I wake up to the Today programme on BBC Radio 4. Recently, I was lying in bed listening to a piece about end-of-life, palliative care. This is obviously a subject I am interested in. Tony's lungs are now so poor he sometimes sounds as if he is drowning. The progression of his dementia can be taken as a given. I wonder if people suffering from other terminal diseases end their lives so disrespected as those with dementia?
As an individual and as a carer, I cope with the reality of social attitudes to dementia while at the same protecting Tony from this often harsh world of misunderstanding and indifference. My own included.
How impossible must it become for a person with dementia to survive in the modern world as the facility for understanding it diminishes?
Where does our intrinsic and fundamental respect for their humanity go?
I still need and want to try to understand what has happened to Tony. Where has he gone? I want some order in this chaos. I still want to buy into the idea of dementia being a measurable and individual disease.
In the anxiety and fear for the future I felt when Tony was first diagnosed, this thought allowed me some comfort. Being able to label Tony’s illness was a very important coping mechanism for me. That and being able to give him medication.
Comfortable lives
I have read so many articles and papers on the subject of dementia. Everything will have an explanation – will it not? That is the scientific basis on which we have progressed our sophisticated, technological, medically advanced and comfortable lives. But how far does this reduce individuals simply to their brain function?
While a diagnosis did, at some level, make acceptance easier for me, I cannot go with Tony back into his own history. That is where much of my loneliness in our relationship stems from.
My own social conditioning means I struggle to accept who he is now and find value, as he does, in his past. A past I mostly do not feature in.
I have, on more than one occasion, wondered why I go on caring for Tony. What do I get from our relationship?
I recently found an article in an academic journal by Stephen Katz. The article explores memory as a human capacity and its relationship to the ageing body. He argues we cannot progress the treatment of dementia until we understand the idea of personhood which informs it.
Katz focuses on the medieval “art of memory”. At that point in our history we found unity in mind, body, soul and memory.
As human beings we are, in our lives, our personality and our humanity, the sum of many parts, many experiences and many memories.
I believe we should make judgments about the ability to cope with the demands dementia makes on us. That it should be a kindness done with care and support. However, this should not undermine our perception of the validity and truth of long-term memory – difficult though we may find this.
Enraging
So much human interaction depends on the immediate. I find Tony’s lack of short-term memory enraging and frustrating.
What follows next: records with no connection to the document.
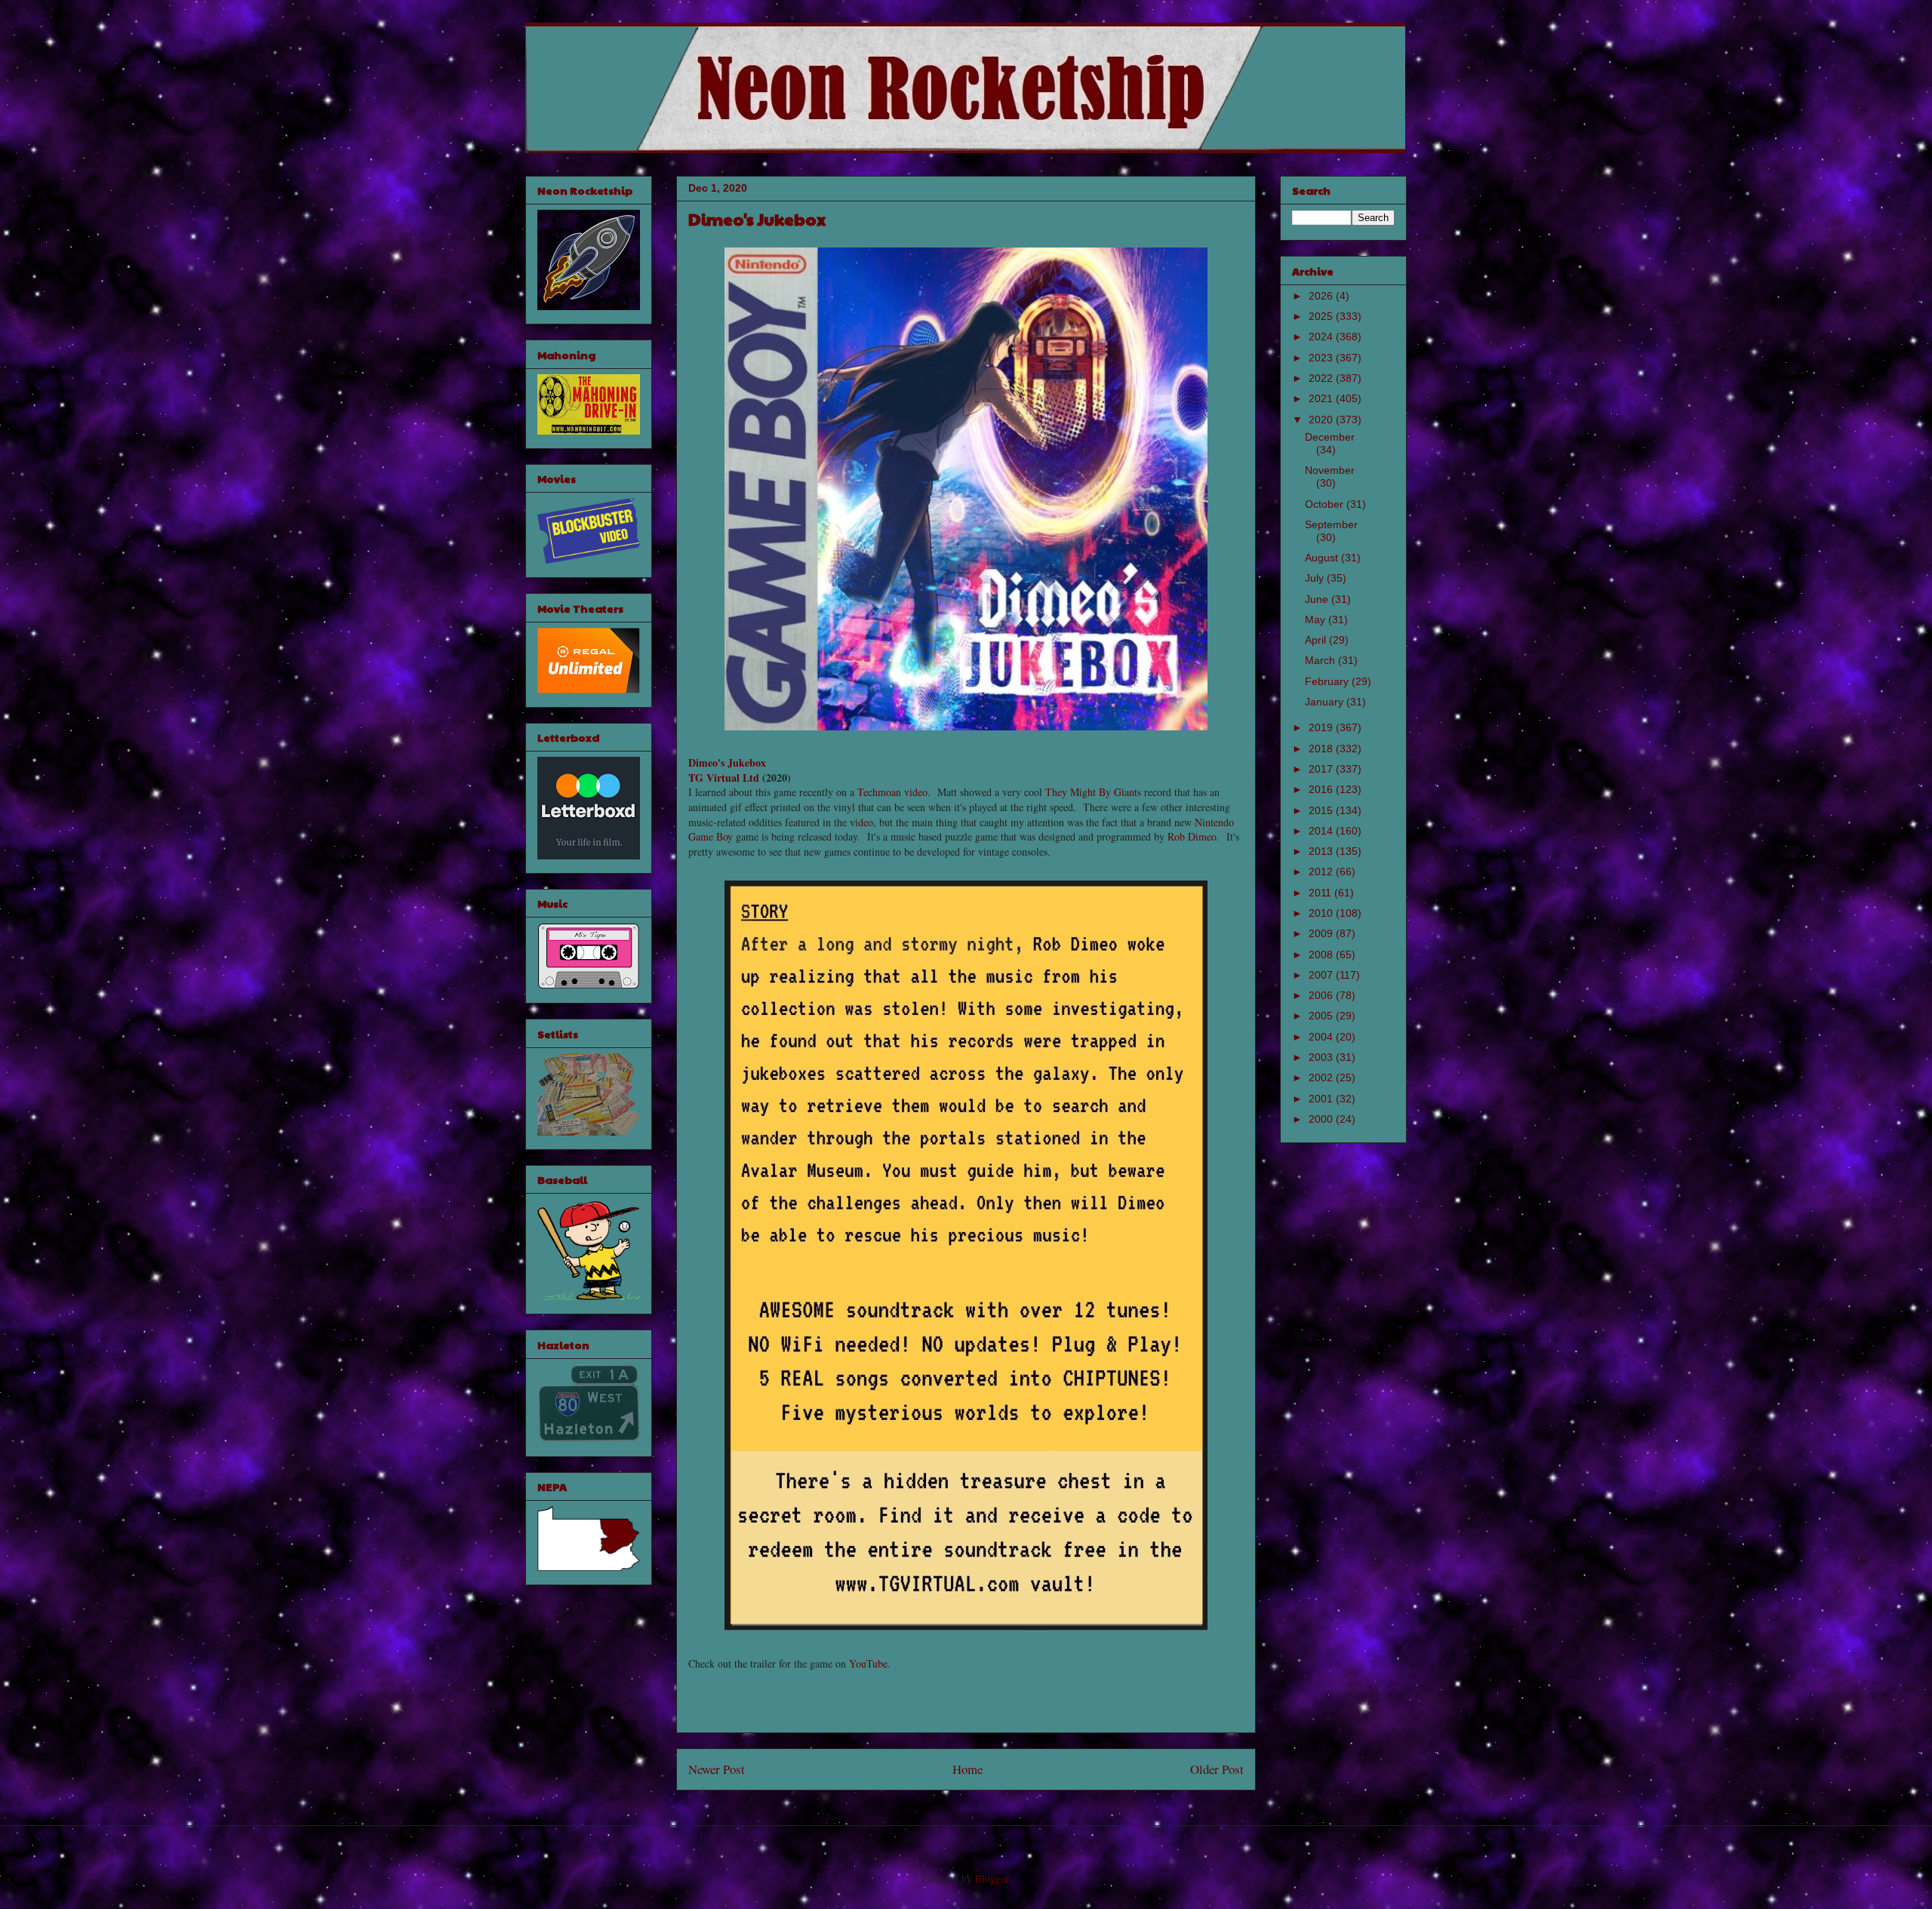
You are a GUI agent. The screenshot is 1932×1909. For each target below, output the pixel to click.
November (1330, 470)
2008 (1322, 954)
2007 (1322, 975)
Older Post (1217, 1769)
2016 (1322, 789)
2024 (1322, 336)
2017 (1322, 769)
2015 (1322, 810)
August (1323, 558)
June (1318, 599)
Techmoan (879, 792)
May (1316, 619)
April (1317, 640)
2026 (1322, 296)
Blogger (991, 1878)
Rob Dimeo (1192, 836)
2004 (1322, 1037)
He can, quite literally, take a few steps away from me then turn and ask me to tell him again what I have just said. I understand the notion of treating the question, each time it has been asked, as the first time. Perhaps, someone going for canonisation might manage that, but I gave up on that quest a long time ago. Now, at the end of my tether, I just yell.
It is one of the issues around the day-to-day caring for and managing of Tony's Alzheimer's. Why can he talk to me about his boyhood in Liverpool; his early acting career; his conversations with Harold Wilson, Michael Foot and Tony Benn and yet have to ask what those things are you put on your feet to keep them warm and where are they?
So, I now wrestle with the entirely reasonable idea that what Tony gives me are his memories. The only way he has to converse. Something that I have not seen in the day-to-day stress of caring for him.
I have discovered small, but for us, important ways into being part of them. We like to visit gardens together. Sitting on a bench, in the sunshine surrounded by gorgeous plants, is heaven. He likes to reminisce about being a boy growing in Liverpool.
Plant pots
His family home did not have a garden. There was a small paved strip underneath the front window where his mother grew flowers in plant pots. I can understand Vera’s need for plants in a resolutely urban and industrial landscape.
When Tony tells me about planting seeds for his mum, this love for and interest in even the tiniest garden is something I can understand.
Tony's idea of the perfect day out is a trip to RHS Harlow Carr. We look at the gardens, buy plants and have lunch in Bettys – an absolutely wonderful tea shop.
As we drive home through the glorious Yorkshire countryside, Tony always touches my hand and tells me how much he enjoys our little jaunts. In fact, he will say this several times during the course of the journey.
By the time we arrive home he will have forgotten any details of the day. What he will remember are the feelings of happiness and contentment.
Steph Booth is married to the actor, Tony Booth.